Выслушав мои извинения, они принялись вновь осыпать друг друга немыслимыми французскими проклятьями. Очередная вывалившаяся из туалета парочка начала прощаться с хозяйкой и гостями: завтра им рано вставать, поэтому они уходят пораньше.

Пораньше?! Да уже середина ночи! Я решил, что такой шанс упускать нельзя, и упросил их подбросить меня до гостиницы. Они пожали плечами. Я забрался на заднее сиденье их крошечной машинки, и мы полетели.

Они оба были под кайфом, сами посудите: на «красный» мы останавливались, но на «зеленый» почему-то не трогались с места. Время шло, снова включался «красный», а мы все стояли. Нас с яростным гудением объезжали другие машины. Тогда наш автомобиль лихорадочно срывался с места, а на следующем «красном» опять засыпал.

Мою ярость сдерживал только страх. Название гостиницы я благополучно забыл, адрес тоже. Мы все время проезжали мимо одних и тех же статуй и фонтанов – круги наворачивали. Я понятия не имел, где мы, и потому не решался выйти из машины – вдруг это плохой район?

Наконец впереди замаячили огни Эйфелевой башни.

Обдолбанный водитель вдавил педаль газа в пол, и мы проехали на «красный». Один раз, два, три. Мы петляли между редкими машинами, а потом резко встали: переднее колесо уперлось в тротуар у подножия башни… рядом с полицейской машиной.

Мои новые знакомые выскочили на улицу и побежали прочь – не заглушив двигатель, оставив двери машины открытыми настежь, а фары включенными. Полицейские не могли этого не заметить. Убегая куда-то под башню, мои знакомые орали: «Беги, Чак! Беги!»

Разумеется, у них были при себе наркотики. Они бросили меня в машине, полной наркоты. Полицейские уже косились на меня. Я понял: если не действовать быстро, мне светит французская тюрьма.

Конечно, я побежал. По-французски я мог сказать только «Rouge puis blanс…», но все же рванул как миленький вслед за удирающими барыгами. Полицейские побежали за мной. Мы неслись по площади и вдруг остановились под опорами Эйфелевой башни.

Остановились все. И наркоманы, и я. С трудом ворочая языком, они проговорили: «Подними голову, Чак! Подними голову!»

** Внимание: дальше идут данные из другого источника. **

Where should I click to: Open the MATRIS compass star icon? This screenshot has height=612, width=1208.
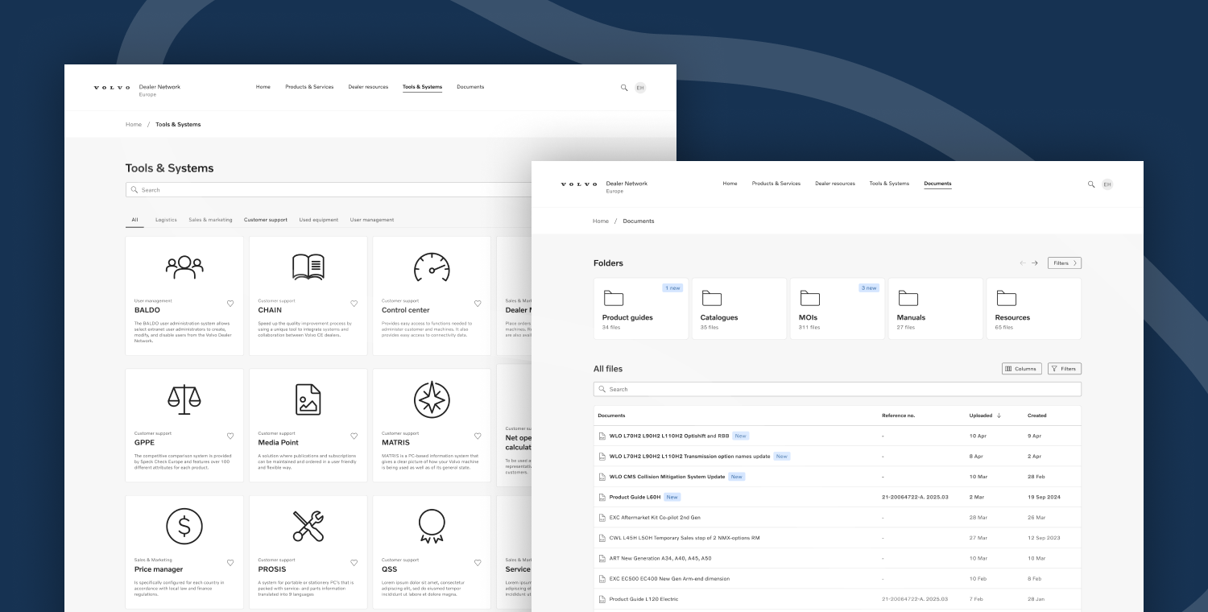[x=432, y=399]
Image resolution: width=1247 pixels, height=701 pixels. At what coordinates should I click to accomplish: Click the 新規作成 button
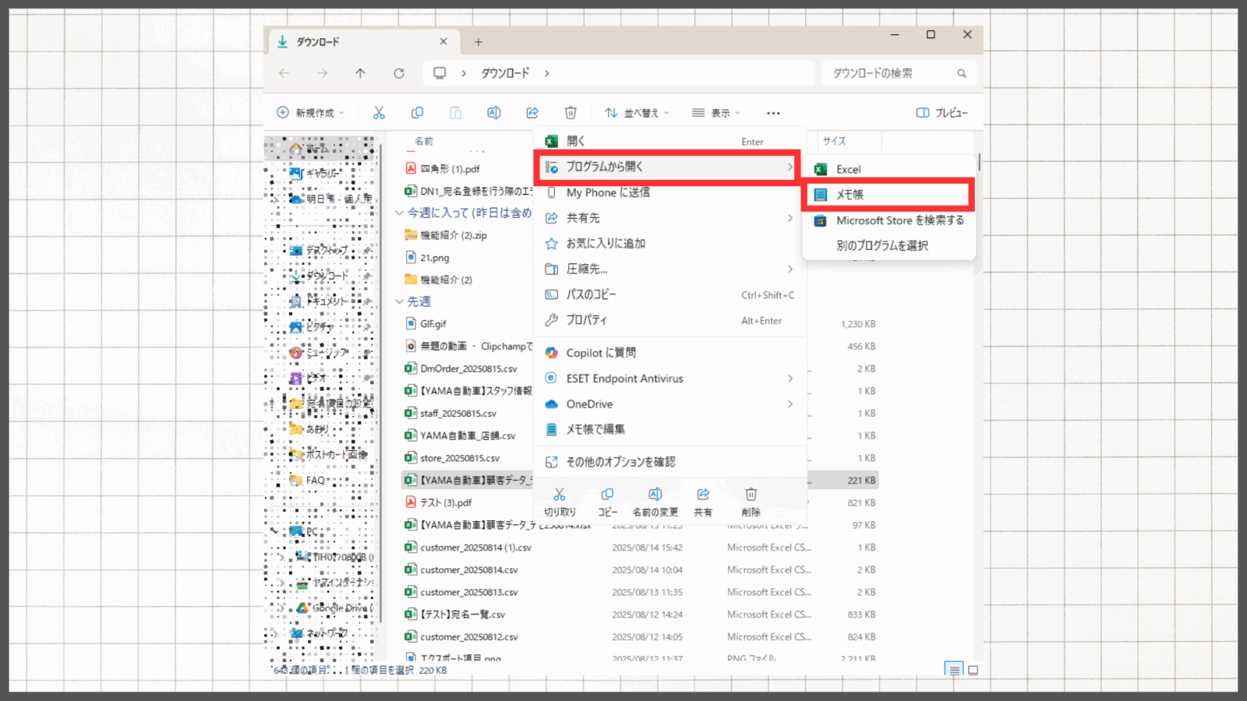(310, 113)
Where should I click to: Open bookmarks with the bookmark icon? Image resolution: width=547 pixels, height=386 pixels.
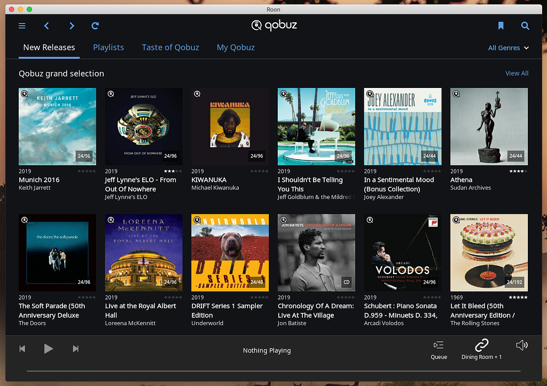(x=501, y=26)
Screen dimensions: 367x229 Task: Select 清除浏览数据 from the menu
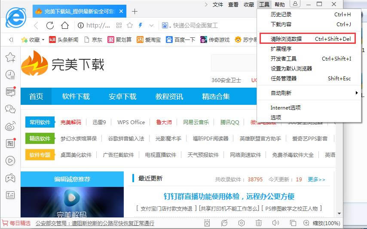coord(286,39)
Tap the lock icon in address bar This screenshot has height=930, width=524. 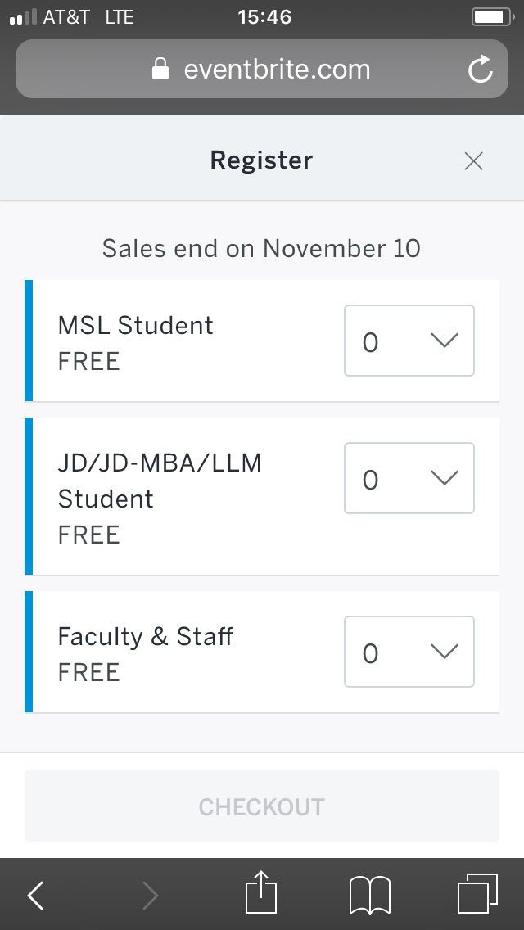160,70
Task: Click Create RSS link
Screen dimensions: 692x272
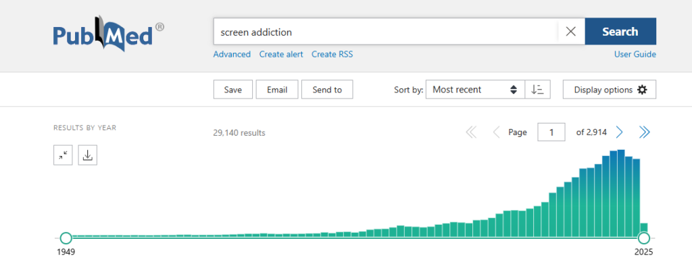Action: click(x=332, y=54)
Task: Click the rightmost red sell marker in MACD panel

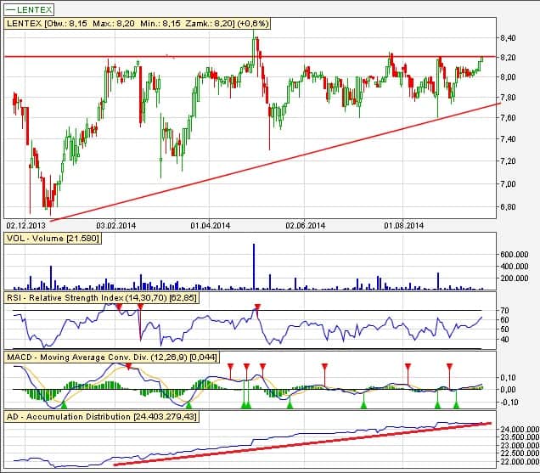Action: 449,366
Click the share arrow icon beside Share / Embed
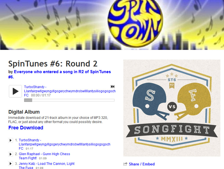Screen dimensions: 224x169 tap(125, 164)
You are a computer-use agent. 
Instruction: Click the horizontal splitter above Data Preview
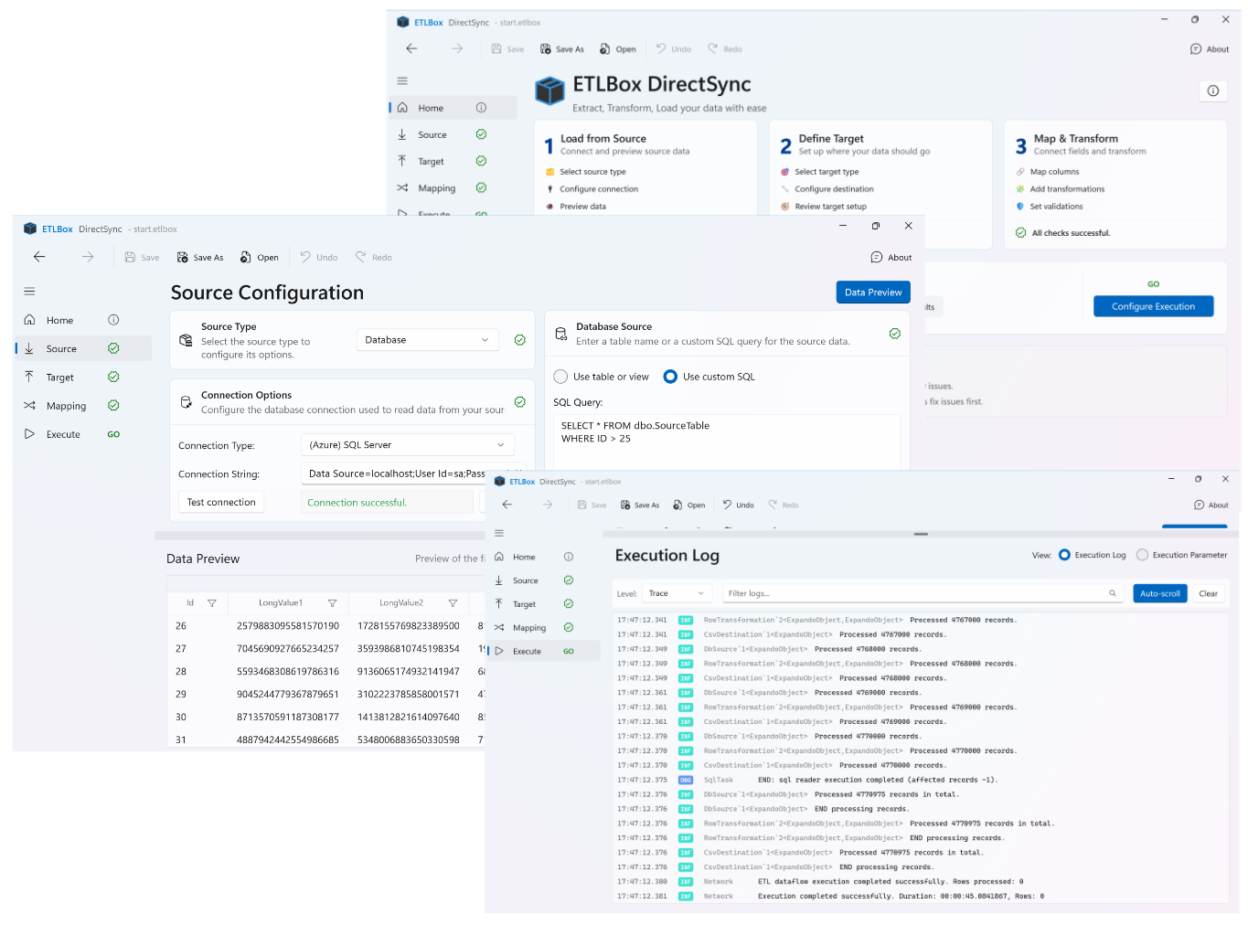[x=320, y=536]
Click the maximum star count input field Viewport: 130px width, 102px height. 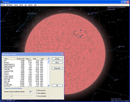[x=30, y=92]
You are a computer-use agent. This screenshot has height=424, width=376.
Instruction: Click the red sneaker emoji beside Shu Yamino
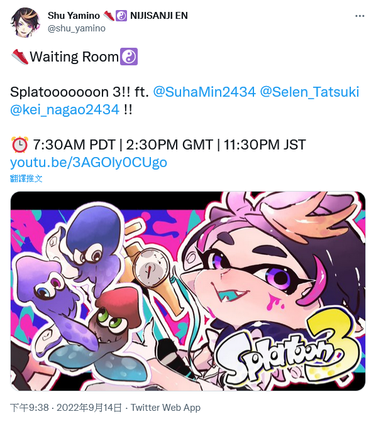(x=109, y=16)
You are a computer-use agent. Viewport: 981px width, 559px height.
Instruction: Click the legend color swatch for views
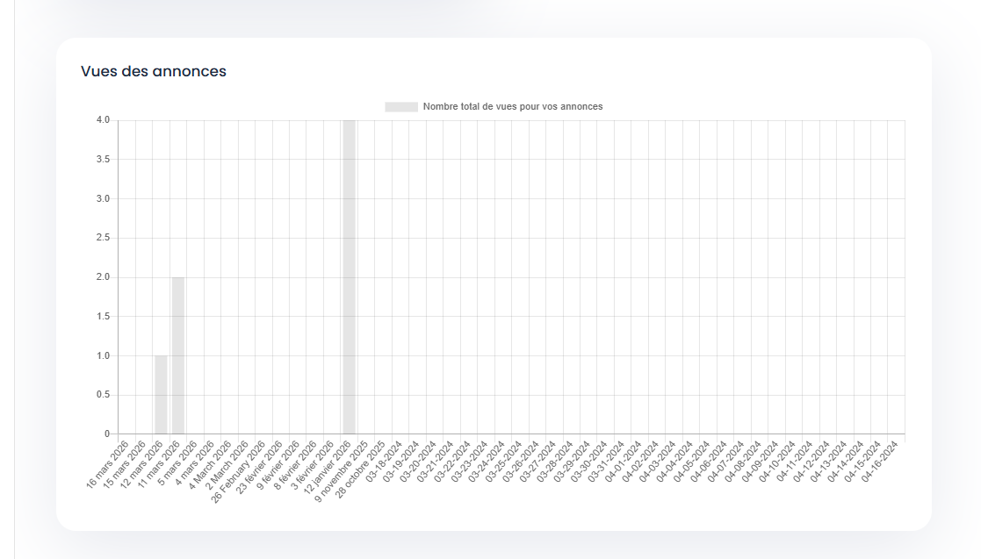(400, 108)
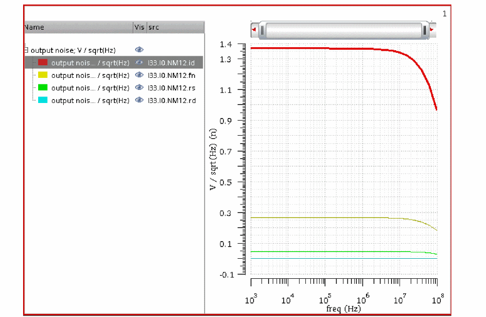Screen dimensions: 486x317
Task: Click the red color swatch of the id trace
Action: pos(43,62)
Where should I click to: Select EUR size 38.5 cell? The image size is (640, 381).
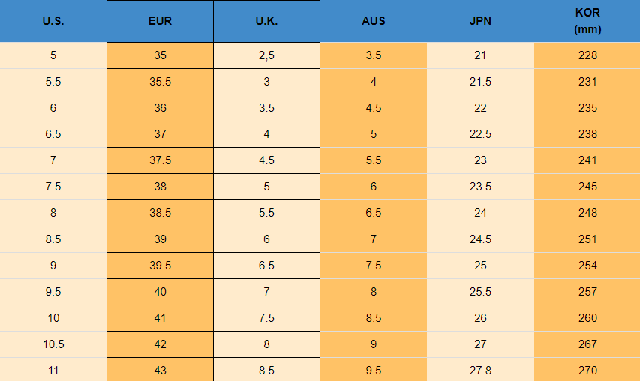(x=160, y=213)
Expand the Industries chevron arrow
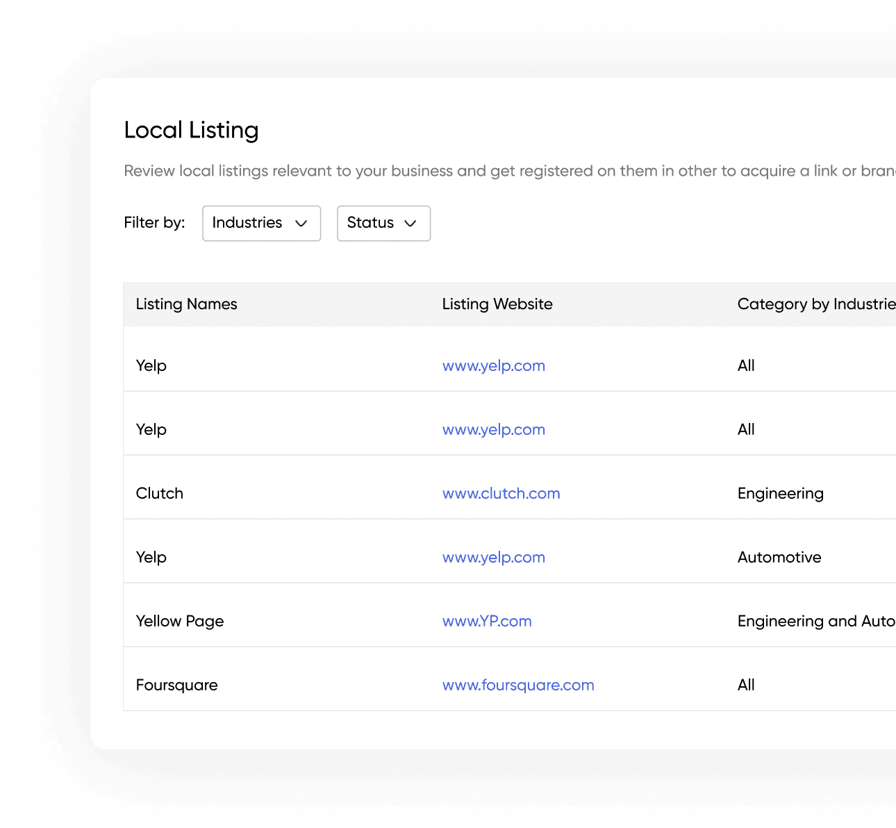The height and width of the screenshot is (828, 896). point(302,224)
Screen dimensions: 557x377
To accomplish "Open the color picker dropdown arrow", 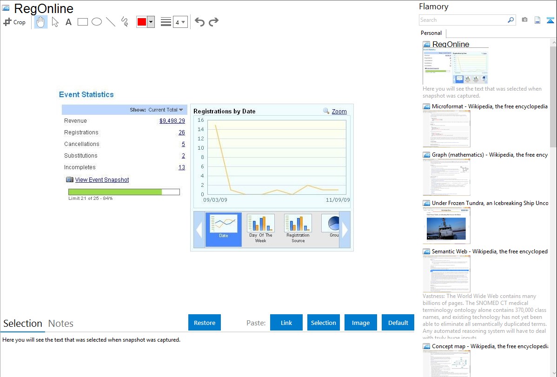I will click(151, 22).
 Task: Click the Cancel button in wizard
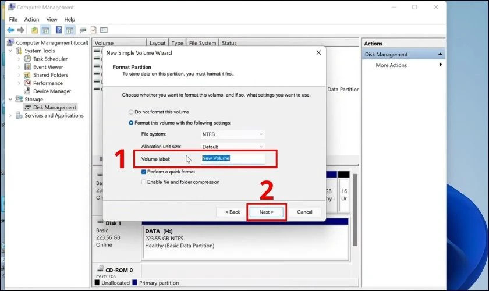[x=304, y=212]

Вокруг были люди. Полицейские приближались.

Мои знакомые, задрав головы, смотрели прямо вверх. Я тоже посмотрел.

Мы стояли под центром башни, и отсюда она казалась огромной, взмывающей вверх квадратной трубой. Подсветка превращает эту конусообразную конструкцию в яркий туннель света, уходящий прямиком в бесконечность. Сердце бешено колотилось у меня в груди. Взмокший, немного пьяный, я смотрел в этот ослепительный туннель…

И тут весь мир канул во тьму.

Пропало абсолютно все. Потеряв ориентиры, я не удержался на ногах и упал на липкий бетон. Рядом тяжело дышали, я тоже тяжело дышал, сердце бешено стучало в груди, и это были единственные звуки в целом мире. Я ослеп. Мира не было. Я впился ногтями в шершавую землю, боясь потерять и ее.

Кто-то захлопал в ладоши. Следом захлопали и все присутствующие.

Глаза наконец привыкли к темноте. Мои обдолбанные знакомые и полицейские по-прежнему стояли рядом. Эйфелева башня по-прежнему возвышалась над нами – уже не ослепительный туннель, но огромная черная нефтяная вышка.

Вы, наверное, думаете, что я спятил? Хуже того: думаете, я вру? В тот долгий миг, когда мира не было, а я парил в бесконечном ничто, со мной разговаривала бабушка. Да, ее голос мог быть плодом моего воображения, но откуда берутся такие фантазии? Понятия не имею. Однако в ту секунду моя бабушка произнесла: «Вот зачем мы живем. Мы приходим в этот мир ради таких приключений».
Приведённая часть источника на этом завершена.